I know these topics have seen some daylight, but nowhere near enough, for they are MUCH more important and will have MUCH greater impact than tweaks to RTW or cat injury management ever could.

What does this mean for you?

For conference planners, there’s an opportunity to break out from the usual and differentiate.

For conference attendees, reward those planners – and learn a lot more useful stuff.

 


Aug
14

The next recession – when will it get here and how bad will it be

When recessions hit, workers’ comp, healthcare, and healthcare delivery systems are deeply affected.

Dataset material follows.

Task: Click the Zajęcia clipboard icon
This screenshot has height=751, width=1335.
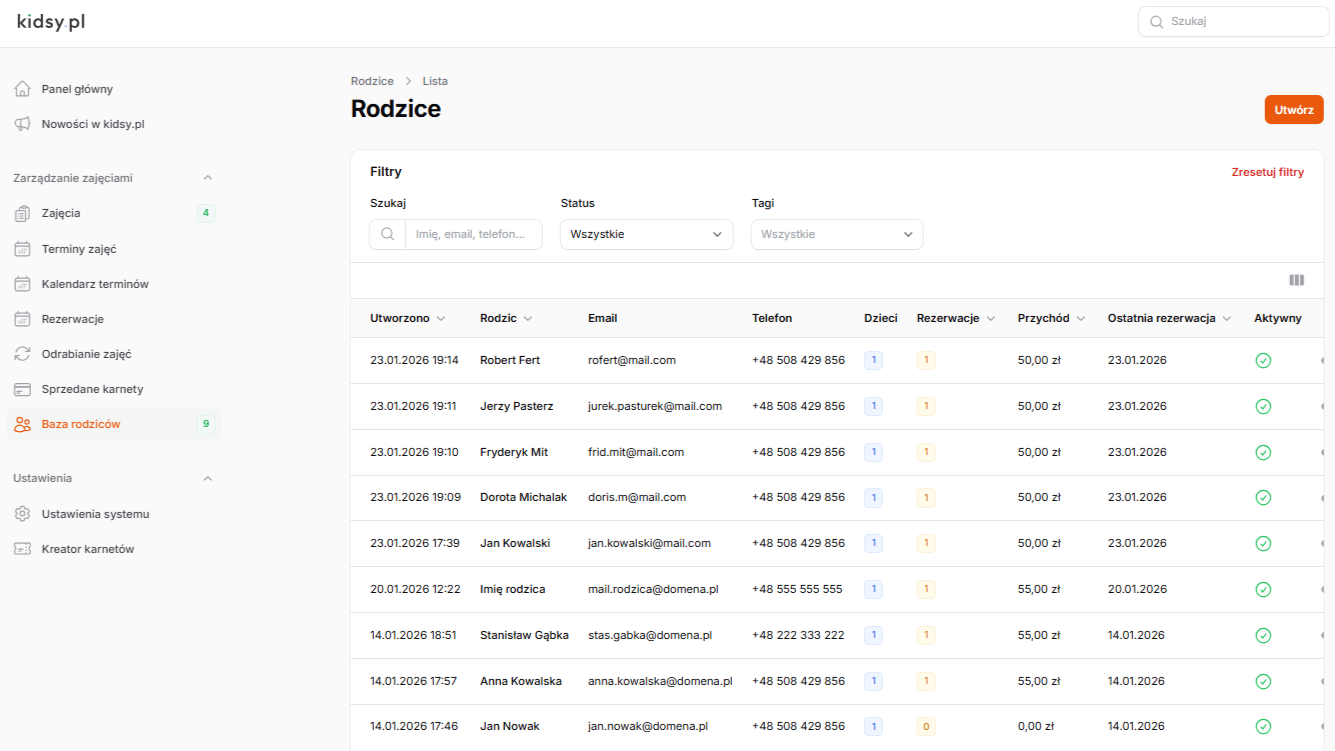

Jobs are lost and so are benefits, claims decrease than increase, injured workers don’t have jobs to return to.

There are some indications that we may be on the cusp of a recession today.

  • The inverted yield curve (short term interest rates are lower than long term rates) is one clear sign, 
  • ” weakness in auto sales, industrial production and aggregate hours worked” are also factors, as is
  • the weakening economy (growth fell from 3.1% in the first quarter to 2.1% in the April to June quarter).
  • Job growth has fallen to 140,000 a month, down from 220,000 just a few months ago, signaling employers are being more cautious about expanding
  • The trade war is hammering agriculture and manufacturing, with Goldman Sachs estimating it has cut GDP 0.6% so far. That’s going to get worse when the latest round of tariffs kick in, with some slated to start in 2 weeks.

One of the few positive signs, initial jobless claims, remain stable which argues against a recession.

And this from Forbes:

The New York Fed’s recession probability model is currently warning that there is a 30% probability of a recession in the next 12 months. The last time that recession odds were the same … was just five months before the Great Recession officially started in December 2007.

When the model is updated to use current data, the odds increase to 64%.

How long will it last?

Likely longer than the Great Recession of a decade ago, for a number of reasons:

  • to get the economy moving during a recession, officials lower the Fed funds interest rate, making it cheaper for companies and consumers to borrow money and buy stuff.  This jump-starts the economy. But the Fed funds rate is very low already, so there isn’t much room to lower rates and increase demand.
  • if the Fed can’t lower rates, it can try “quantitative easing”, which is a fancy term for the government buying its own debt. This dumps more dollars into the economy, dollars that – hopefully – are spent on new plants, equipment, houses, and washing machines. The problem with “QE” is that its impact is uncertain at best; it’s unclear if it made much of a difference last time around.
  • Consumer debt is really high right now, at 19% of income. When people lose their jobs, they default on their loans and credit card debt, cut back on purchases, and that will further harm retail, construction, durable goods (think washing machines and cars). It can take a long time for people to dig out of these holes, and when they finally do, they are very wary of spending – and absolutely hate debt.

There’s another factor that’s both difficult to measure and, I’d argue, much more troubling.

The trade war, Trump’s on-again-off-again tariffs, the elimination of area-wide trade agreements all make business extremely nervous. Businesses thrive in stability, and don’t when they can’t predict what’s coming.

Columbia, Neato Robotics, Wolverine, John Deere, and Caterpillar are all hamstrung, unable to predict what their supply chain costs will be, how tariffs will affect the price of their products, and what sales will amount to. As a result, they’re hunkering down; Moody’s estimated 300,000 jobs have already been lost due to Trump’s trade war.

We’ve already seen the Chinese shift agricultural purchases from the US to Brazil. This has hammered Deere and Caterpillar, as well as their local dealers, and the manufacturers that make up their supply chains.

What does this mean for you?

Watch indicators very carefully, be objective and rational, and remember that fortune favors the prepared. 

The good news is those who are clear-eyed and thoughtful can do well; for work comp businesses, remember:

  • claims drop, then increase;
  • duration increases;
  • premiums decline as payroll does.